Your objective:
Give the number of lines in the records below that contain the word "screenshot", and nothing more.

**** Information supplied

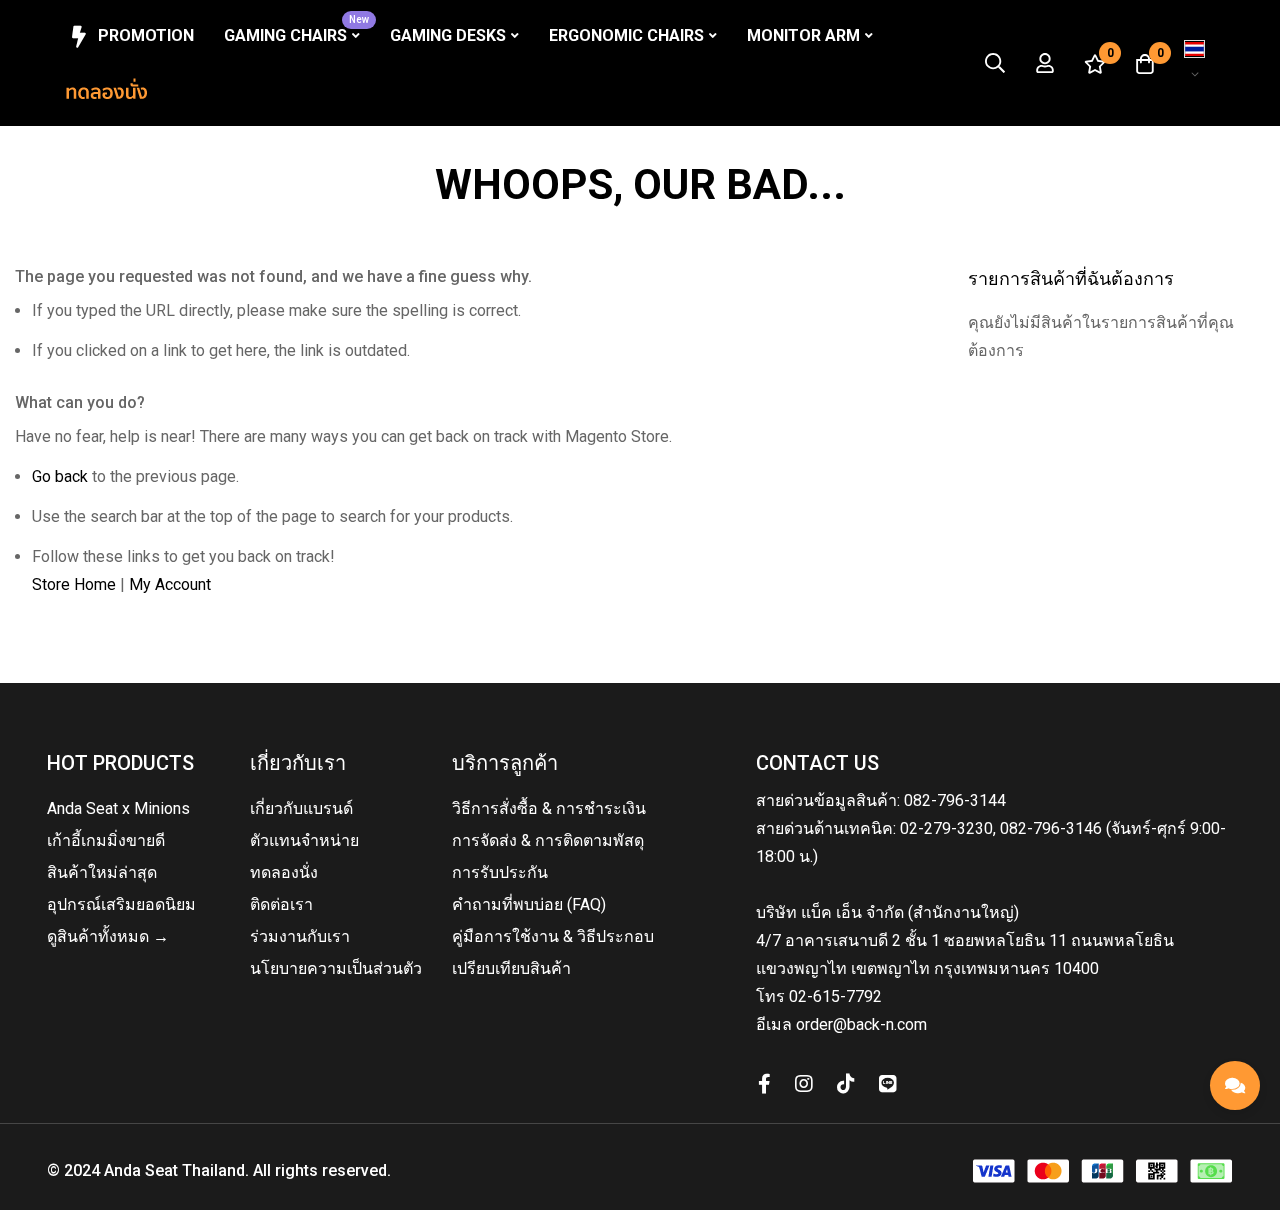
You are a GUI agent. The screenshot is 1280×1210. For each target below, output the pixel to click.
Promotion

********
**** Information supplied

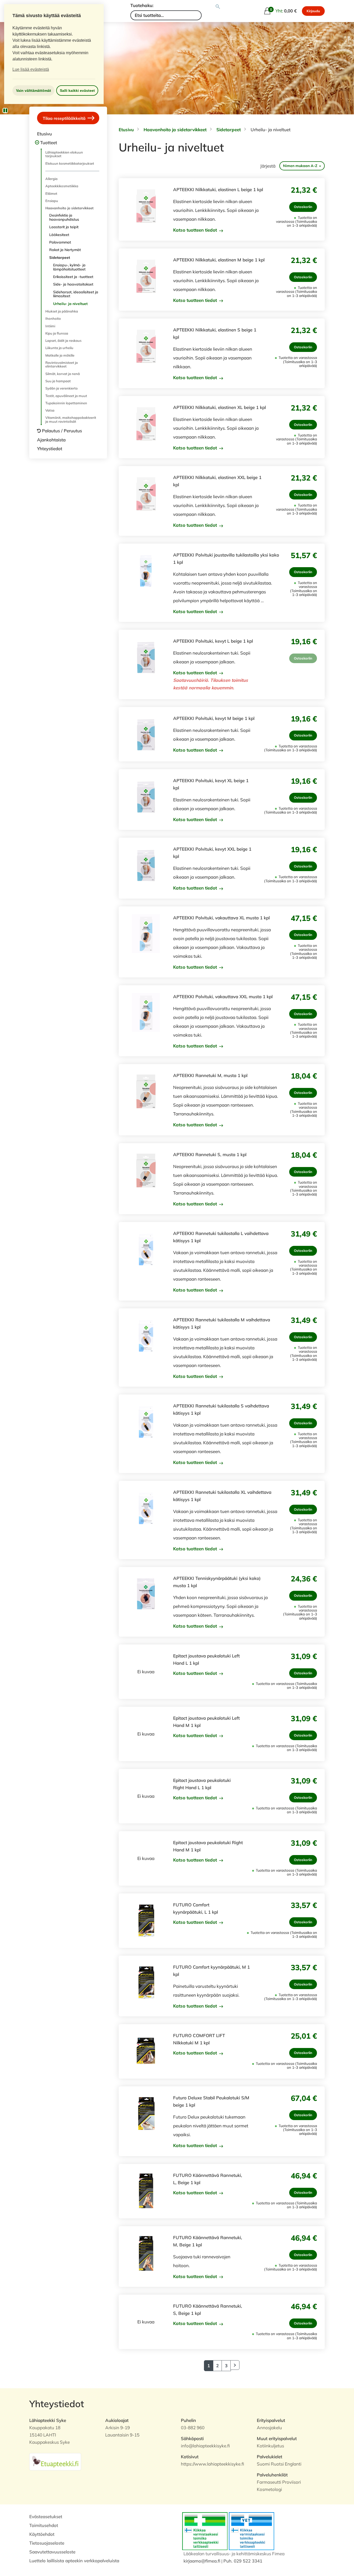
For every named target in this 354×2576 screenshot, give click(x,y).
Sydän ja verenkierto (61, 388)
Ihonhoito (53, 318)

********

Result:
2